The only way to keep taxes low for the middle class and the poor is to keep taxes low for all. Higher taxes for the rich make no more sense than higher fuel prices for the rich. Higher fuel prices for the Safeway Corp., and its owners, would mean proportionally higher food prices - felt more by the middle class and the poor. All tax is regressive.
Obama's soak-the-rich plan to pay for amazing promises simply isn't going to work, because it's merely a redistribution ploy. To give all Americans equal access to health care and education, this country will need additional wealth, not a shell game involving the wealth we already have.
The Federal Reserve can print more money, but that's not prosperity. Money only represents the wealth of an economy, and the more money that's printed, the less a dollar is worth. Ask anyone familiar with the Weimar Republic in Germany after World War I.
Wealth and prosperity are in the form of goods and services, such as doctors, nurses and hospitals - aka "health care." Economic health results from humans finding ways to better the common good by trading in intellect and the constructive manipulation of otherwise useless resources.
Innovation, production and supplies of goods and services flourish most when the overall tax burden is low. Shifting the burden produces nothing long term.
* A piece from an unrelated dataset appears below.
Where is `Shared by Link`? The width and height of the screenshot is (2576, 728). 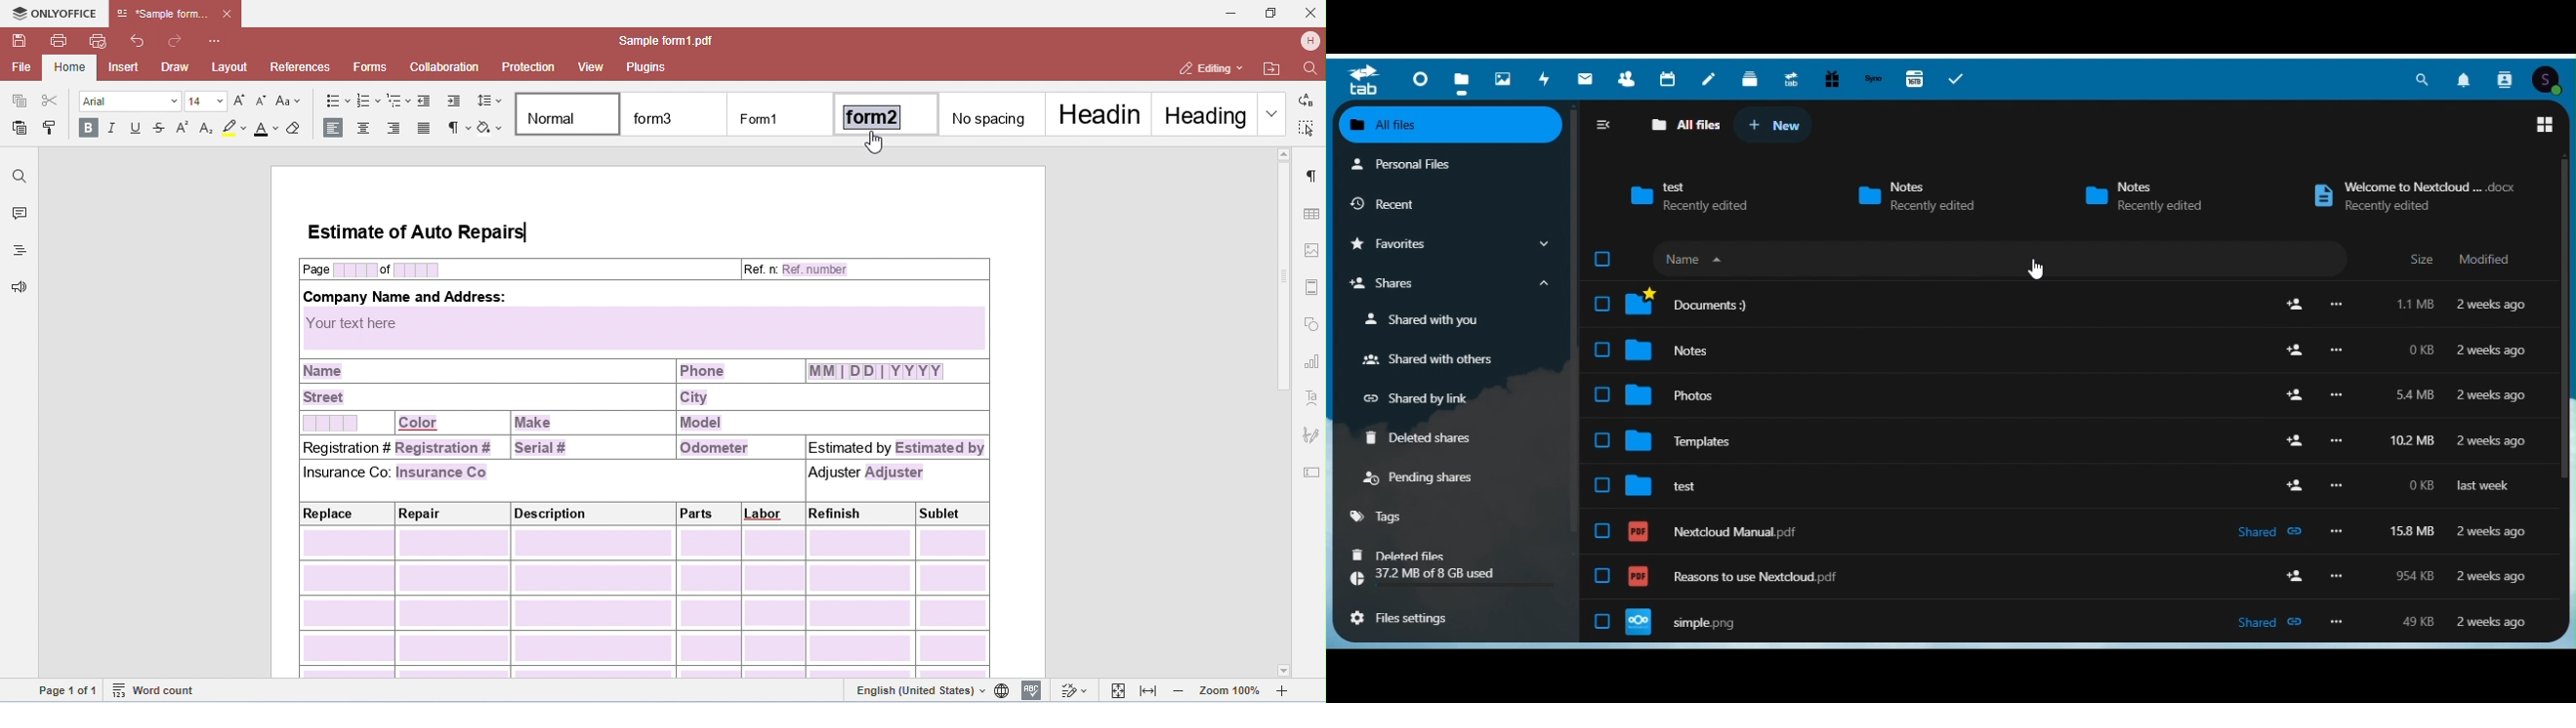
Shared by Link is located at coordinates (1420, 399).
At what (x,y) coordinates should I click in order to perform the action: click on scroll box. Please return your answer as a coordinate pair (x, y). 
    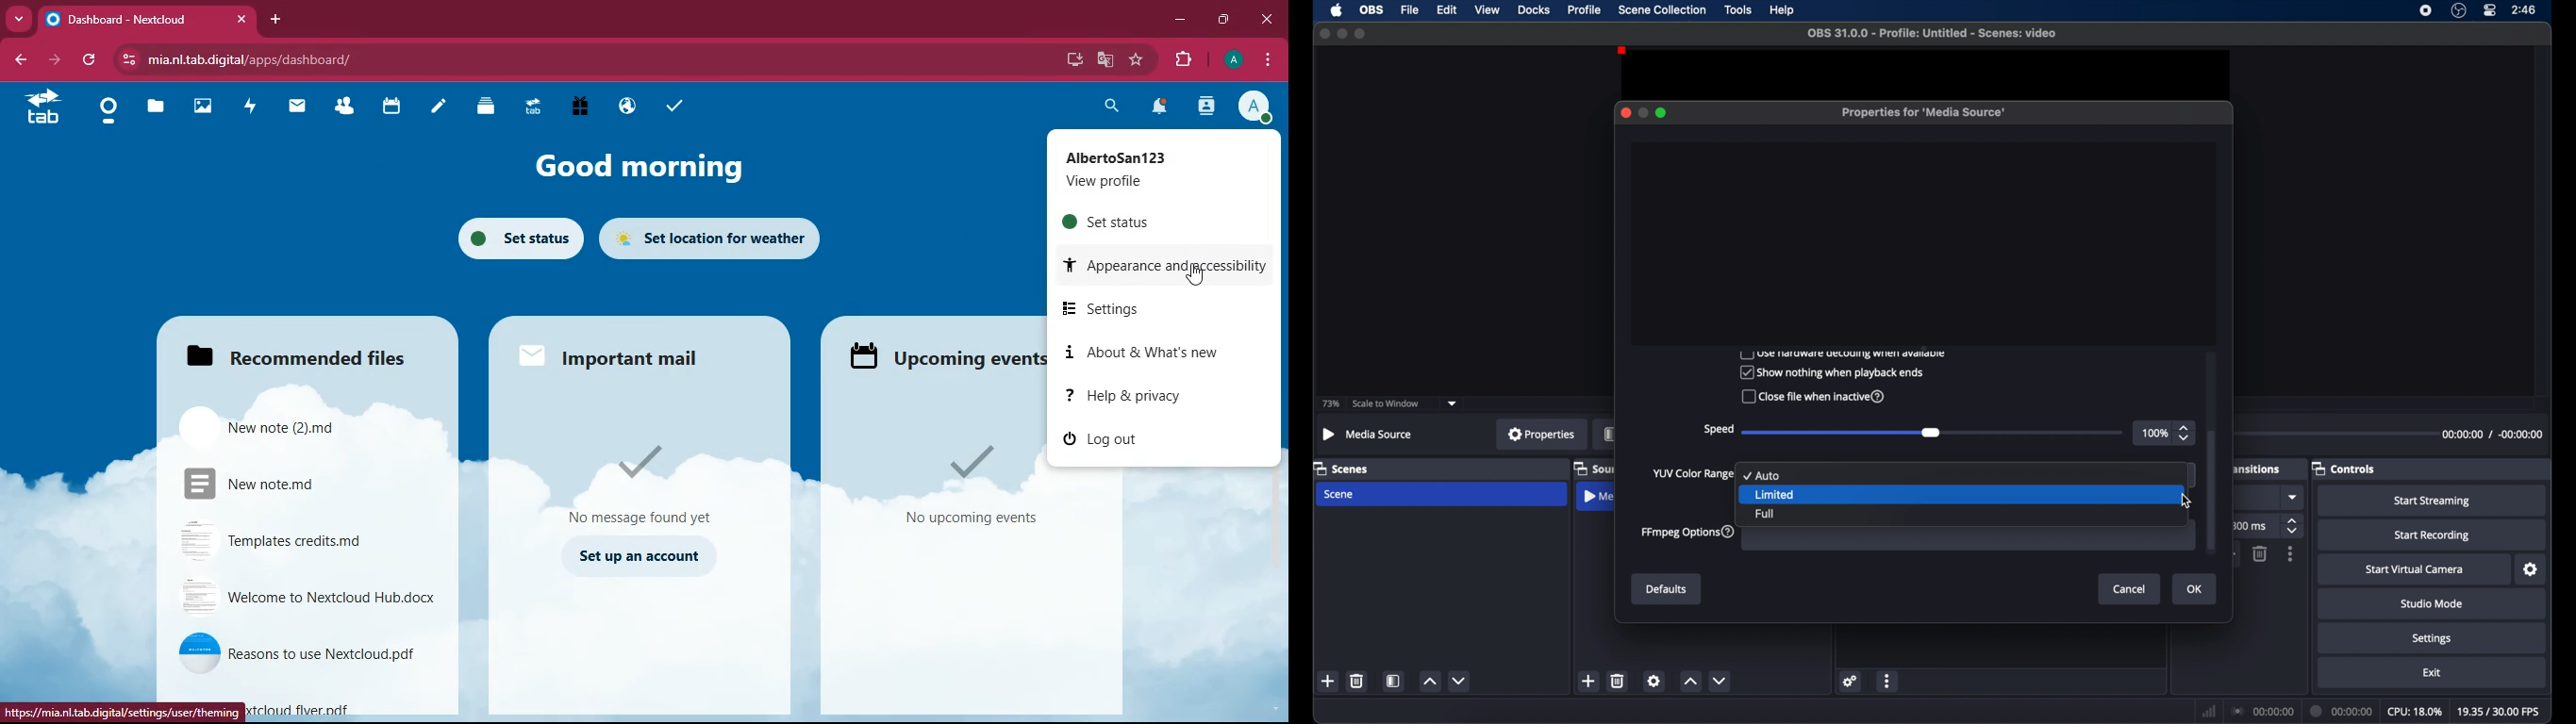
    Looking at the image, I should click on (2211, 489).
Today, we have a health care shortage that politicians refer to as a health care "crisis." It's presented as a crisis of the haves and the have-nots. The haves are insured, and the have-nots aren't. The haves visit doctors' offices or clinics when they're ill, the have-nots visit emergency rooms. Even the haves sometimes receive inadequate health care, because of the shortage of health care workers. Some can't find doctors taking new patients. Others wait weeks for appointments. Patients are released from hospitals much sooner than is safe.
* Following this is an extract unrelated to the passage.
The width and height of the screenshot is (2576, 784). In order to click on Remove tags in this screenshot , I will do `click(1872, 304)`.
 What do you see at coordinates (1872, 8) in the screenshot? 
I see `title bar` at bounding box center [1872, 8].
Most Americans already consume health care, and we have more demand than supply. There's not enough wealth to go around, and costs are through the roof for the patients who pay.
Big fat books could be written about the causes of the health care shortage, but it mostly involves a climate of over-regulation by government and a third-party-payer system (employee health insurance) encouraged by the tax code. Government has made the business of providing health care less rewarding and profitable than it used to be, and that's one reason it's in diminishing supply.
Considering the genuine nature of the health care dilemma - a shortage - where does Obama get off promising equal access to health care for every American who lives? Just where is Obama going to come up with enough doctors, nurses, hospitals and clinics to give congressional-style health benefits to every American? And who's going to pay for this? The rich, Obama says. The rich, who will pass along the new tax burden as overhead, or lay off workers, or hunker down rather than invest in new ventures and more employees. Bad plan.
We must demand to know how Obama will do it, and soaking the rich doesn't count. He can soak the rich all he wants, and it's not going to magically mean health care for all because it won't produce wealth. It is smoke and mirrors, and a promise that defies economic reality.
A more realistic explanation would be something like this: "I'm the Messiah, and I can make it so." More realistic yet, Obama could promise to lower taxes, deregulate health care, and generally remove barriers that prevent the health care industry from creating more wealth in the form of doctors, nurses, hospitals and clinics. New taxes won't do a thing.